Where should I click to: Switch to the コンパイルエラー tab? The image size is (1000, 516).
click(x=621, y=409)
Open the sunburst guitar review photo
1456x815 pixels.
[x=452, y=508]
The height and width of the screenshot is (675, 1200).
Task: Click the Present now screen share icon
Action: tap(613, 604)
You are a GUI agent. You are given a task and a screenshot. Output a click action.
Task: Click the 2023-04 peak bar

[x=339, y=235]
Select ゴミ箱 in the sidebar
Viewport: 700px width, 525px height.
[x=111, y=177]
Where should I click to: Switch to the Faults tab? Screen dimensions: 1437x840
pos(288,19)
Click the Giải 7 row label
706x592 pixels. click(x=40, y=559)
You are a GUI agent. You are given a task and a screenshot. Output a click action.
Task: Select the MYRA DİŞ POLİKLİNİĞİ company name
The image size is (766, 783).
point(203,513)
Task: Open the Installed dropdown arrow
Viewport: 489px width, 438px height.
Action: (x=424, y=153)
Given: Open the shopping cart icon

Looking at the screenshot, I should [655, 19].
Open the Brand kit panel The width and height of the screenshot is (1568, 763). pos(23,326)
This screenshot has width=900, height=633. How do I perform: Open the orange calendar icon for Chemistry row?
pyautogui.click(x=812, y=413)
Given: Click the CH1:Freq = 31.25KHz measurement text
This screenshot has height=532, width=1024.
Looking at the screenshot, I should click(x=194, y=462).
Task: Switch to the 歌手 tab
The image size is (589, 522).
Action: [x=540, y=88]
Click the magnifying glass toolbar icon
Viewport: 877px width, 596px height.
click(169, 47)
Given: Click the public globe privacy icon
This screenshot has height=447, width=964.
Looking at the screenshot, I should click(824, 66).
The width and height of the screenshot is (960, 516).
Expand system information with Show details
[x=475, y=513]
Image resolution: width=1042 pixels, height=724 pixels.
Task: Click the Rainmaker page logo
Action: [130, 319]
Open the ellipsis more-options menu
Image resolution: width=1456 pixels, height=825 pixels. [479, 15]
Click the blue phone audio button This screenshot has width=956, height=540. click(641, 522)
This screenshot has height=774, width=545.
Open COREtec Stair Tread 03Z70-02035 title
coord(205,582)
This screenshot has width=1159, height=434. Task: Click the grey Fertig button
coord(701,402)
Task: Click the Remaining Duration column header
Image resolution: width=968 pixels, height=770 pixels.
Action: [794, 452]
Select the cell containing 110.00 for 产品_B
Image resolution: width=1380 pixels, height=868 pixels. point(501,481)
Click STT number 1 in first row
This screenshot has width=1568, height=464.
= = =
Here the answer is the exact run of lines above, from the line with "The image size is (766, 783)." down to the last, and nothing else.

The image size is (766, 783).
point(203,513)
Task: Open the Installed dropdown arrow
Viewport: 489px width, 438px height.
Action: (x=424, y=153)
Given: Open the shopping cart icon

Looking at the screenshot, I should [655, 19].
Open the Brand kit panel The width and height of the screenshot is (1568, 763). pos(23,326)
This screenshot has width=900, height=633. How do I perform: Open the orange calendar icon for Chemistry row?
pyautogui.click(x=812, y=413)
Given: Click the CH1:Freq = 31.25KHz measurement text
This screenshot has height=532, width=1024.
Looking at the screenshot, I should click(x=194, y=462).
Task: Switch to the 歌手 tab
The image size is (589, 522).
Action: [x=540, y=88]
Click the magnifying glass toolbar icon
Viewport: 877px width, 596px height.
click(169, 47)
Given: Click the public globe privacy icon
This screenshot has height=447, width=964.
Looking at the screenshot, I should click(824, 66).
The width and height of the screenshot is (960, 516).
Expand system information with Show details
[x=475, y=513]
Image resolution: width=1042 pixels, height=724 pixels.
Task: Click the Rainmaker page logo
Action: [130, 319]
Open the ellipsis more-options menu
Image resolution: width=1456 pixels, height=825 pixels. [479, 15]
Click the blue phone audio button This screenshot has width=956, height=540. click(641, 522)
This screenshot has height=774, width=545.
Open COREtec Stair Tread 03Z70-02035 title
coord(205,582)
This screenshot has width=1159, height=434. Task: Click the grey Fertig button
coord(701,402)
Task: Click the Remaining Duration column header
Image resolution: width=968 pixels, height=770 pixels.
Action: [794, 452]
Select the cell containing 110.00 for 产品_B
Image resolution: width=1380 pixels, height=868 pixels. point(501,481)
Click STT number 1 in first row
This screenshot has width=1568, height=464.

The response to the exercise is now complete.